Repeat exactly the lines that begin at the one containing "Given: Click the add new tab plus icon" and end at the final line of the records; include no pictures and nothing else.

[[ RECORDS SHOWN open ]]

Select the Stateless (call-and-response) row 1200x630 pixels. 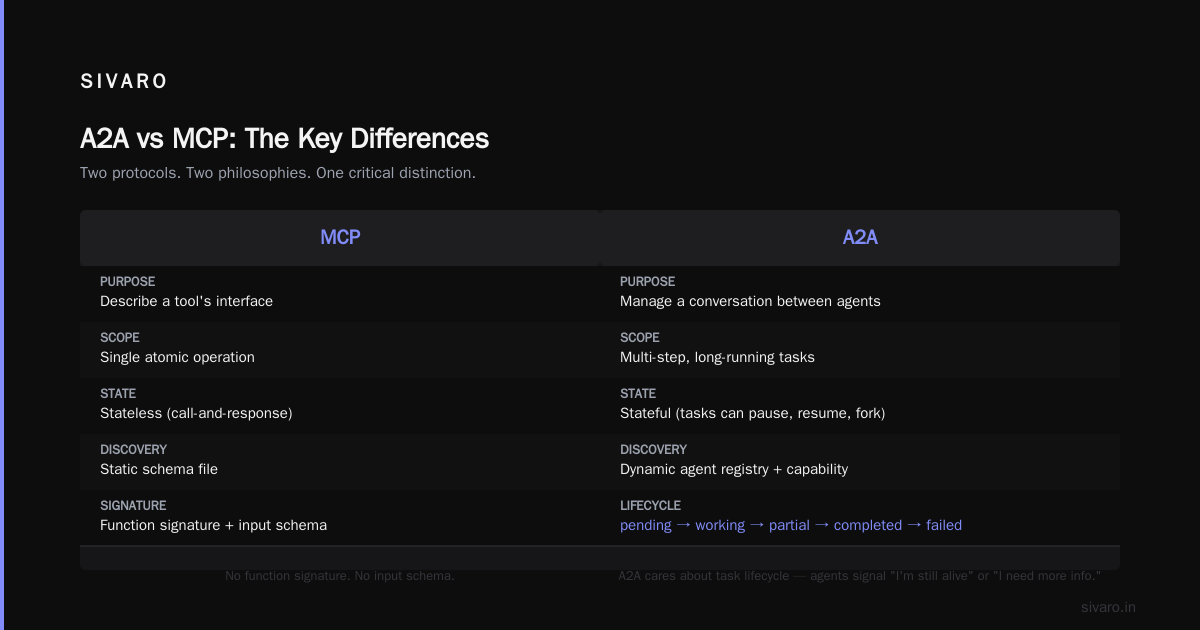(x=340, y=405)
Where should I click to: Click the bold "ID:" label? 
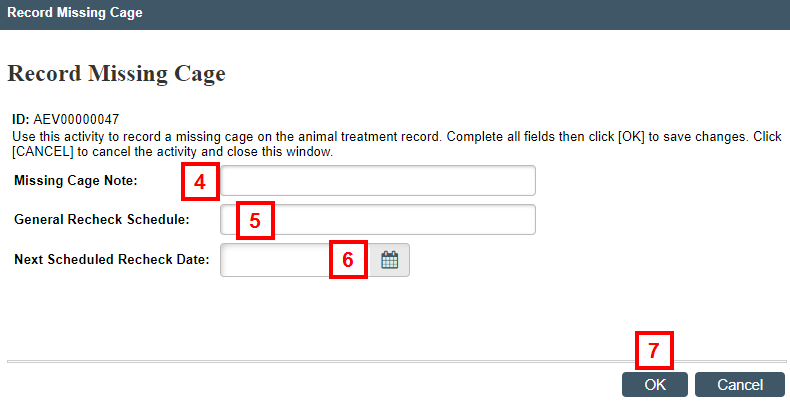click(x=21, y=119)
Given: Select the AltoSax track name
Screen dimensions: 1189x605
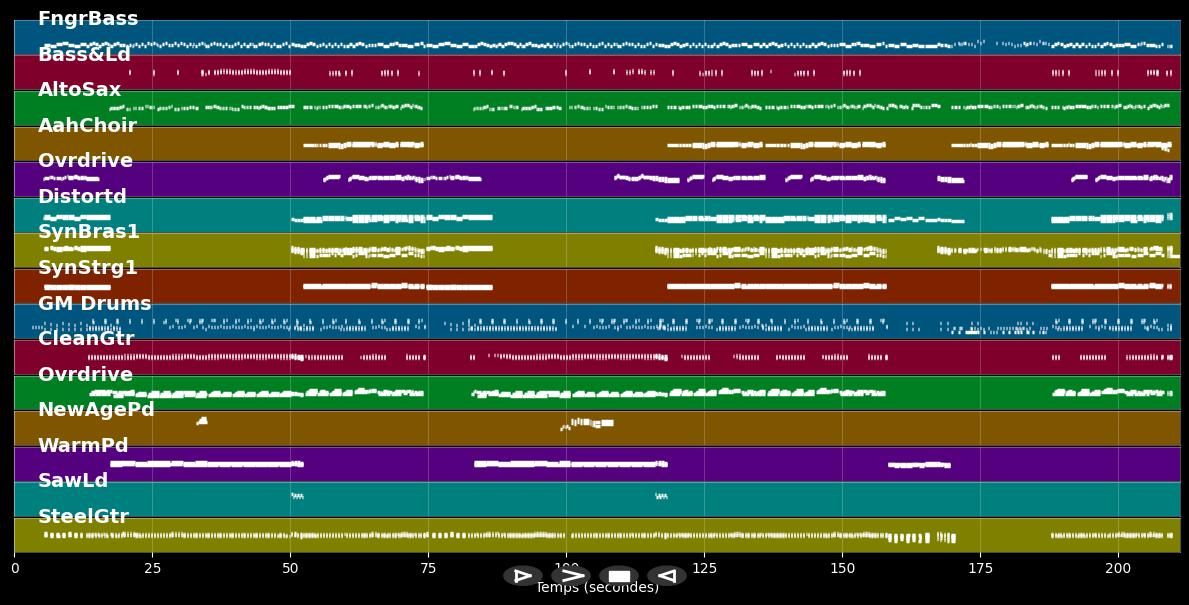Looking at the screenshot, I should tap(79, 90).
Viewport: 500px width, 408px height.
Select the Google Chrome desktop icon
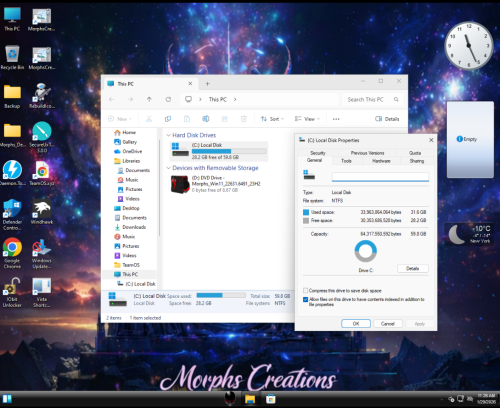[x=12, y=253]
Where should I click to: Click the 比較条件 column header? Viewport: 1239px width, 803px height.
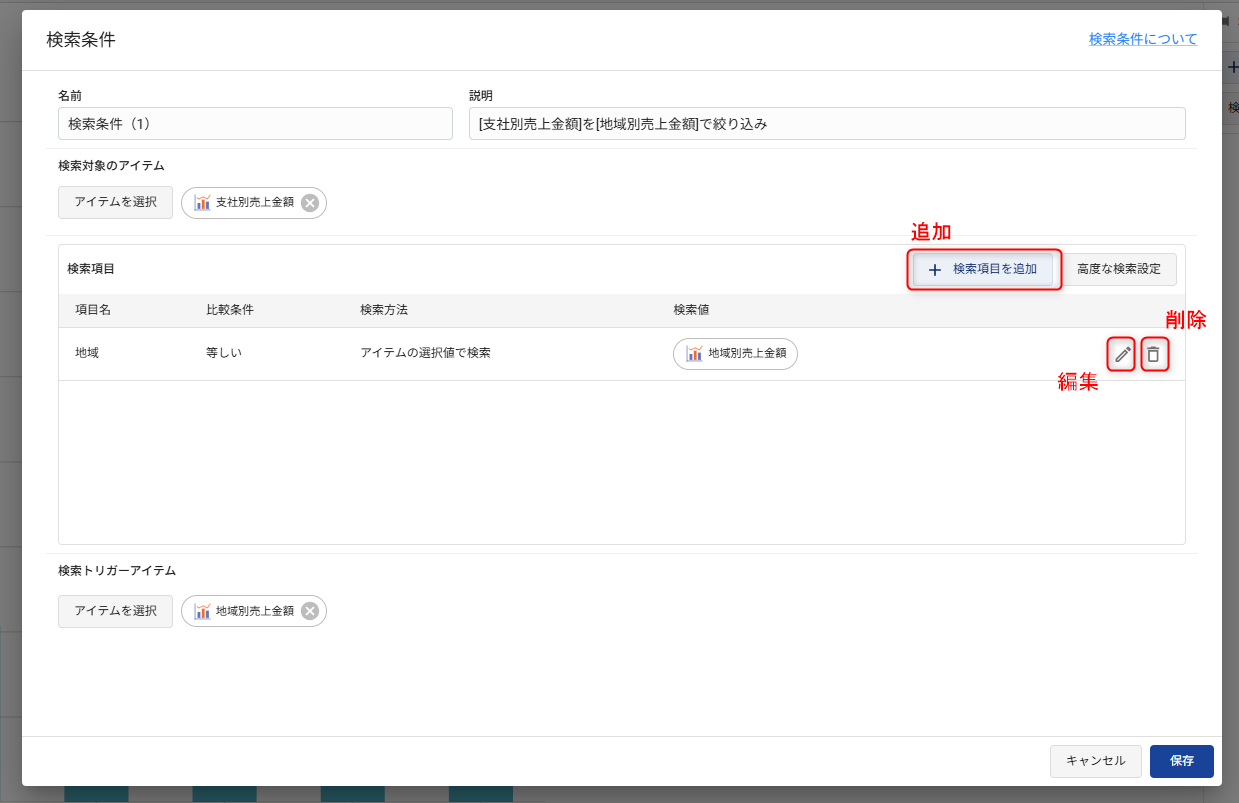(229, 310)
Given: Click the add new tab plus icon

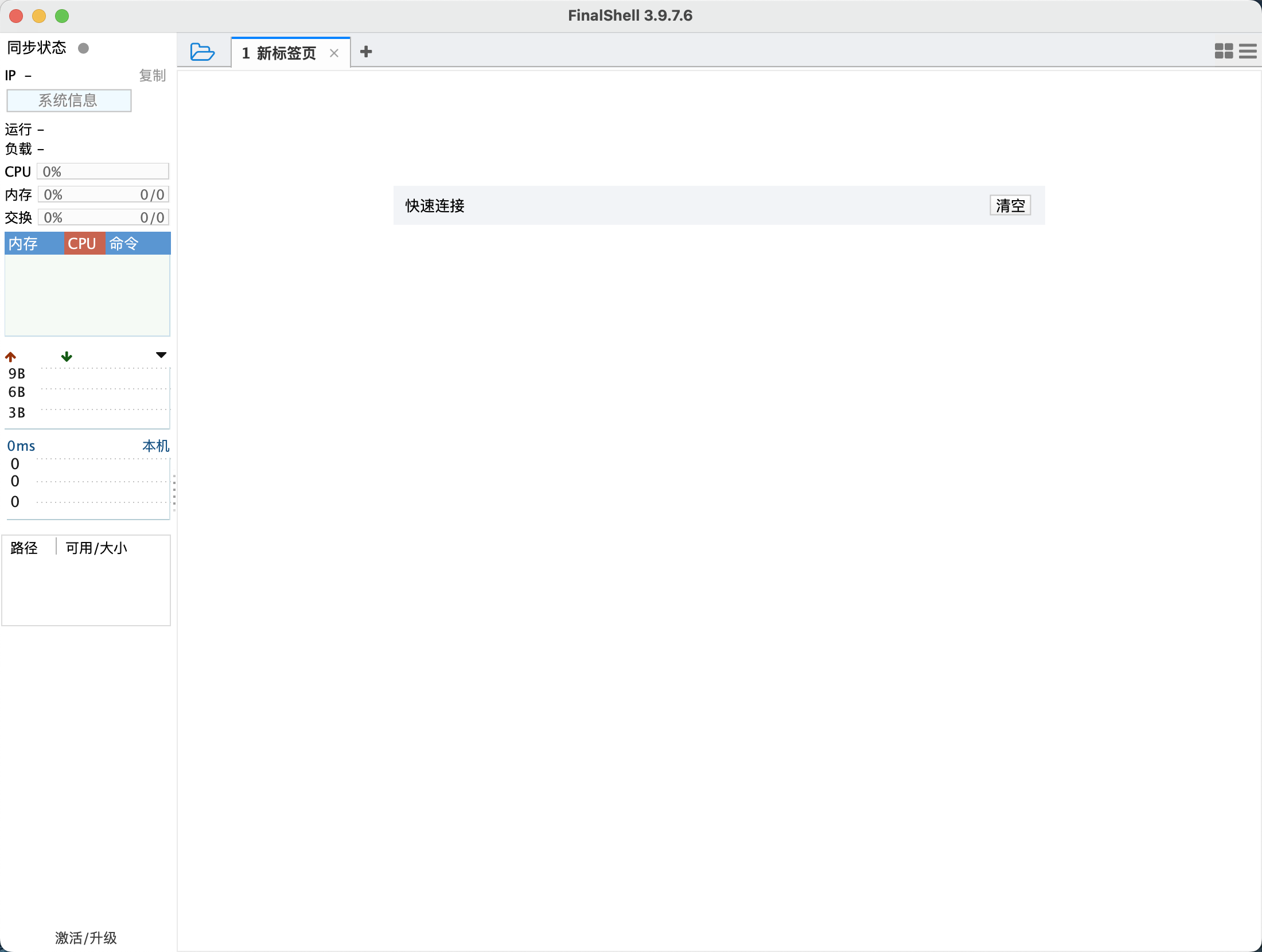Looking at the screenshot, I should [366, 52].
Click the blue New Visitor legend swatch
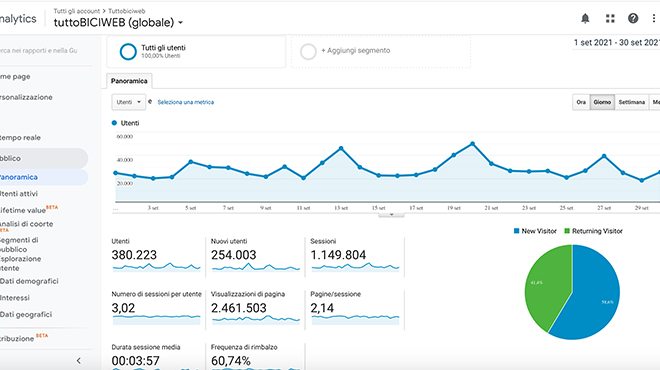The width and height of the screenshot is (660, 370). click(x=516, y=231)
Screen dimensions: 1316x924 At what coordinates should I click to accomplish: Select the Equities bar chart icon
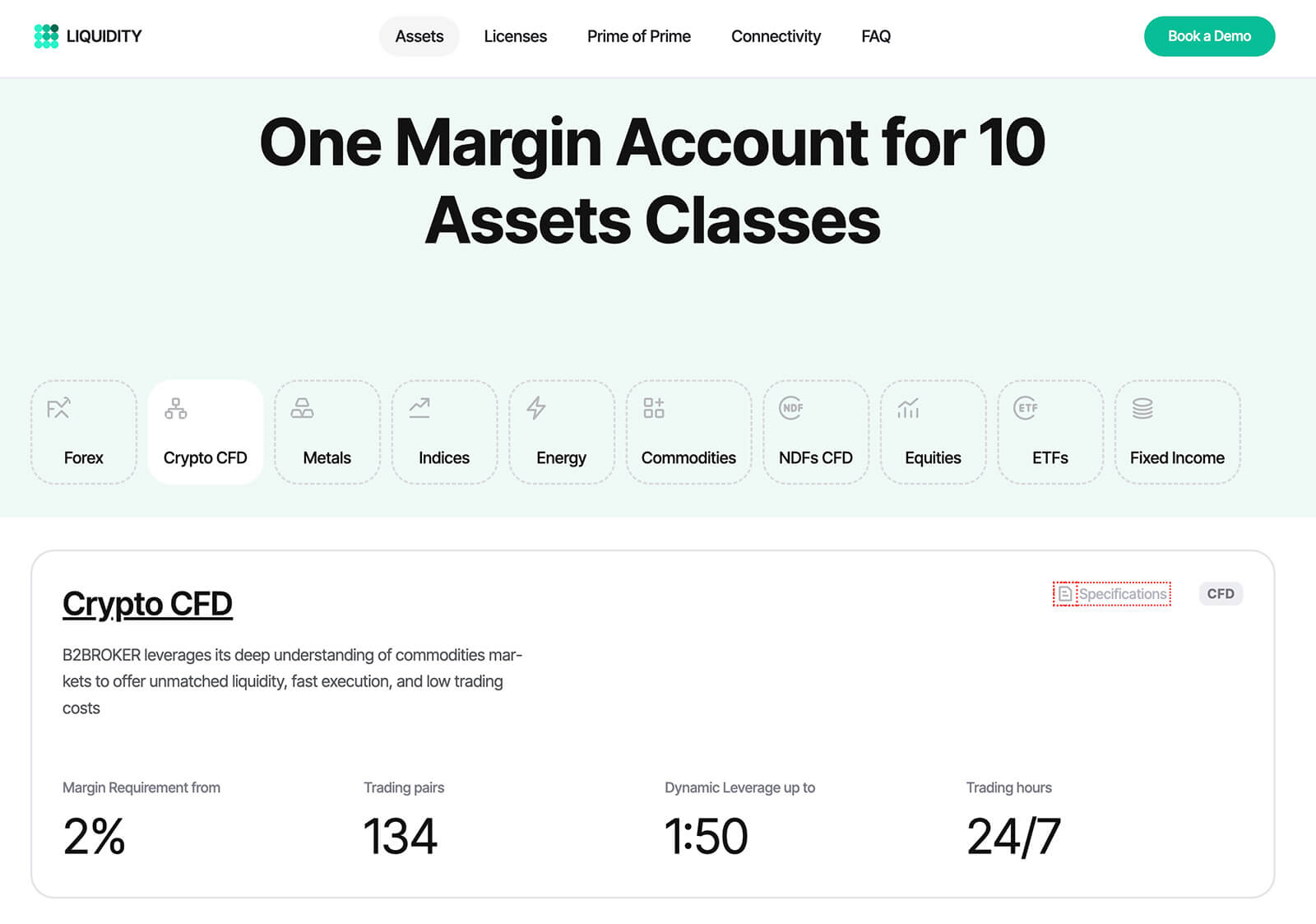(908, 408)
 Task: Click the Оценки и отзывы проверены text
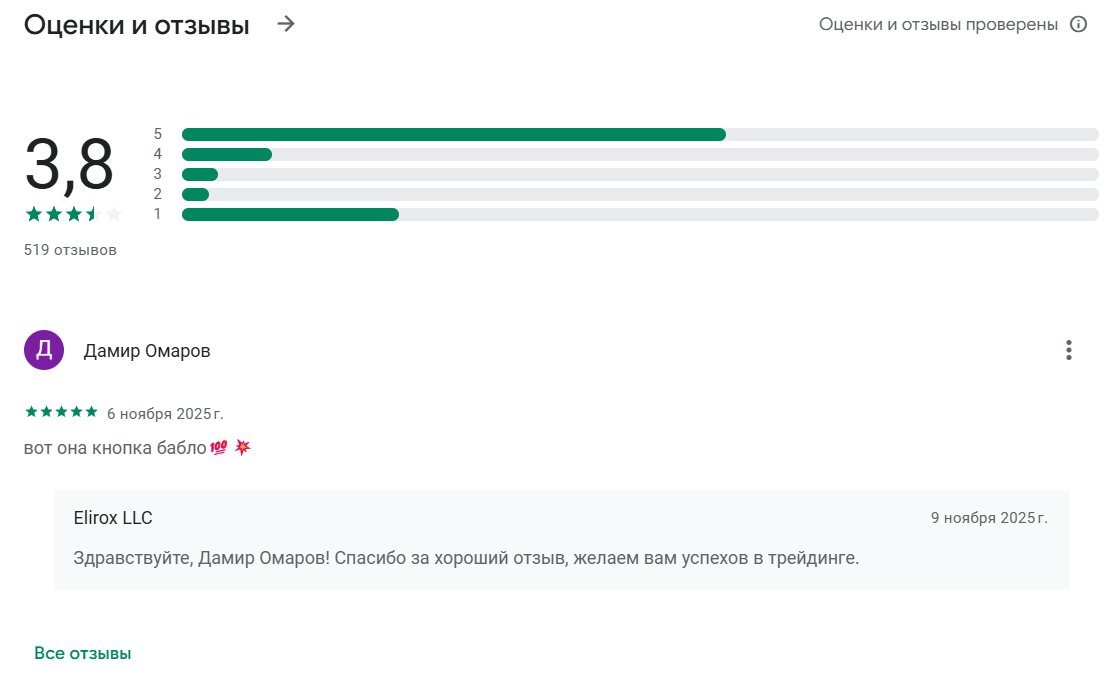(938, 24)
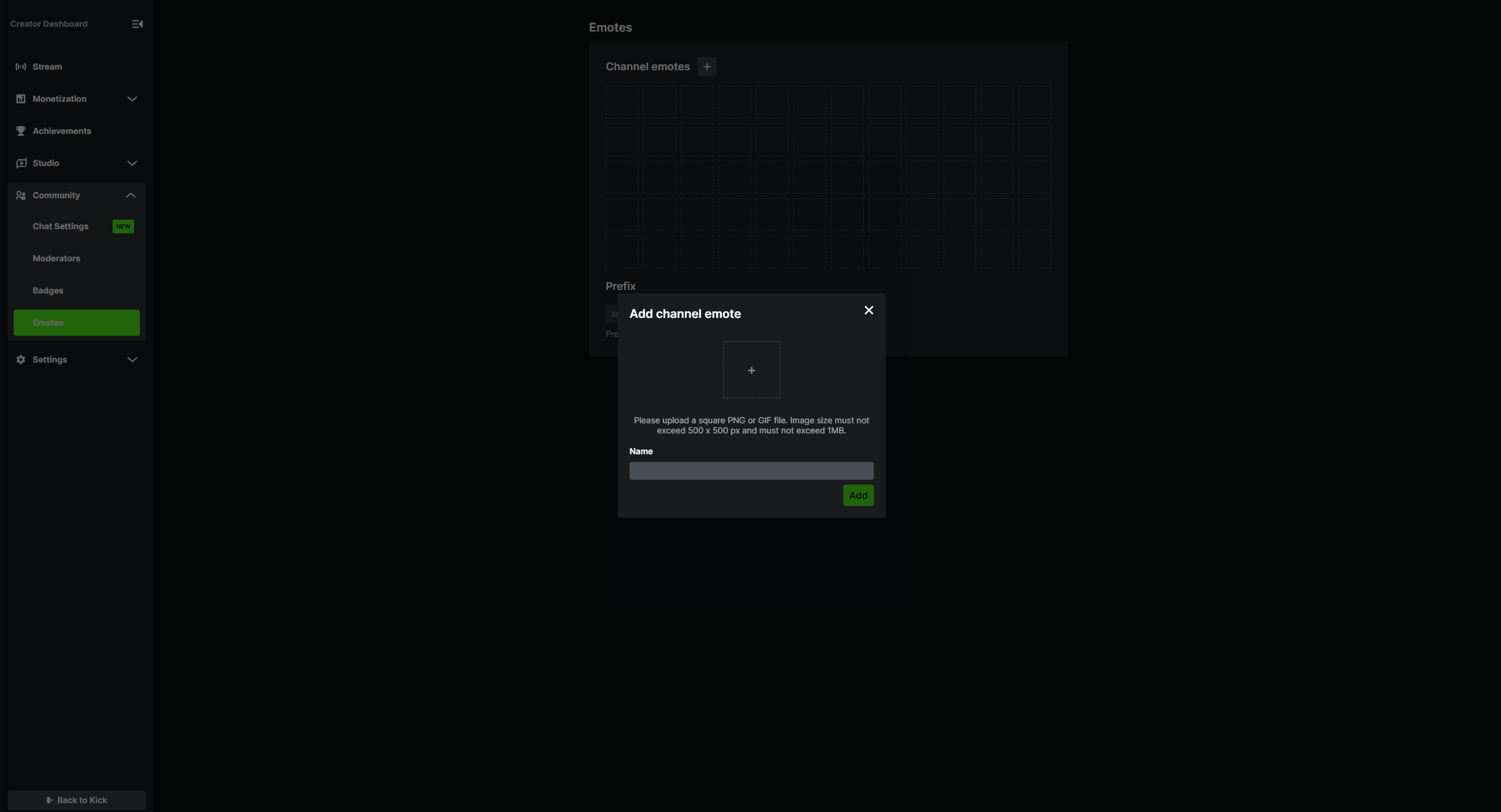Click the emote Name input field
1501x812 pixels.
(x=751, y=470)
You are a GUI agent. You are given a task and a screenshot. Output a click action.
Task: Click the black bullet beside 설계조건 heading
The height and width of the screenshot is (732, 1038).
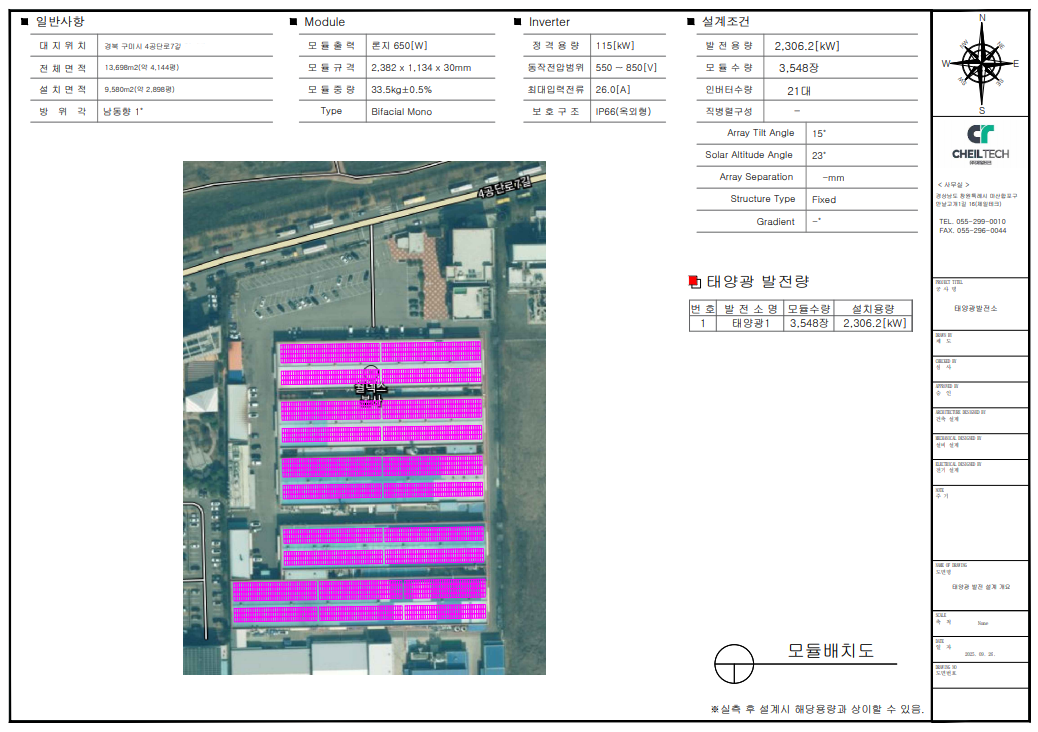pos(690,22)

[[ RECORDS SHOWN closed ]]

EXERCISE RESPONSE →
Given: Click the add new tab plus icon

Looking at the screenshot, I should [366, 52].
Click the blue New Visitor legend swatch
The width and height of the screenshot is (660, 370). click(x=516, y=231)
Screen dimensions: 1316x924 At what coordinates should I click to accomplish: Select the Equities bar chart icon
(908, 408)
 Task: Click the Оценки и отзывы проверены text
(938, 24)
Click the emote Name input field
1501x812 pixels.
(x=751, y=470)
You are a GUI agent. You are given a task and a screenshot. Output a click action.
Task: Click the black bullet beside 설계조건 heading
The height and width of the screenshot is (732, 1038).
pos(690,22)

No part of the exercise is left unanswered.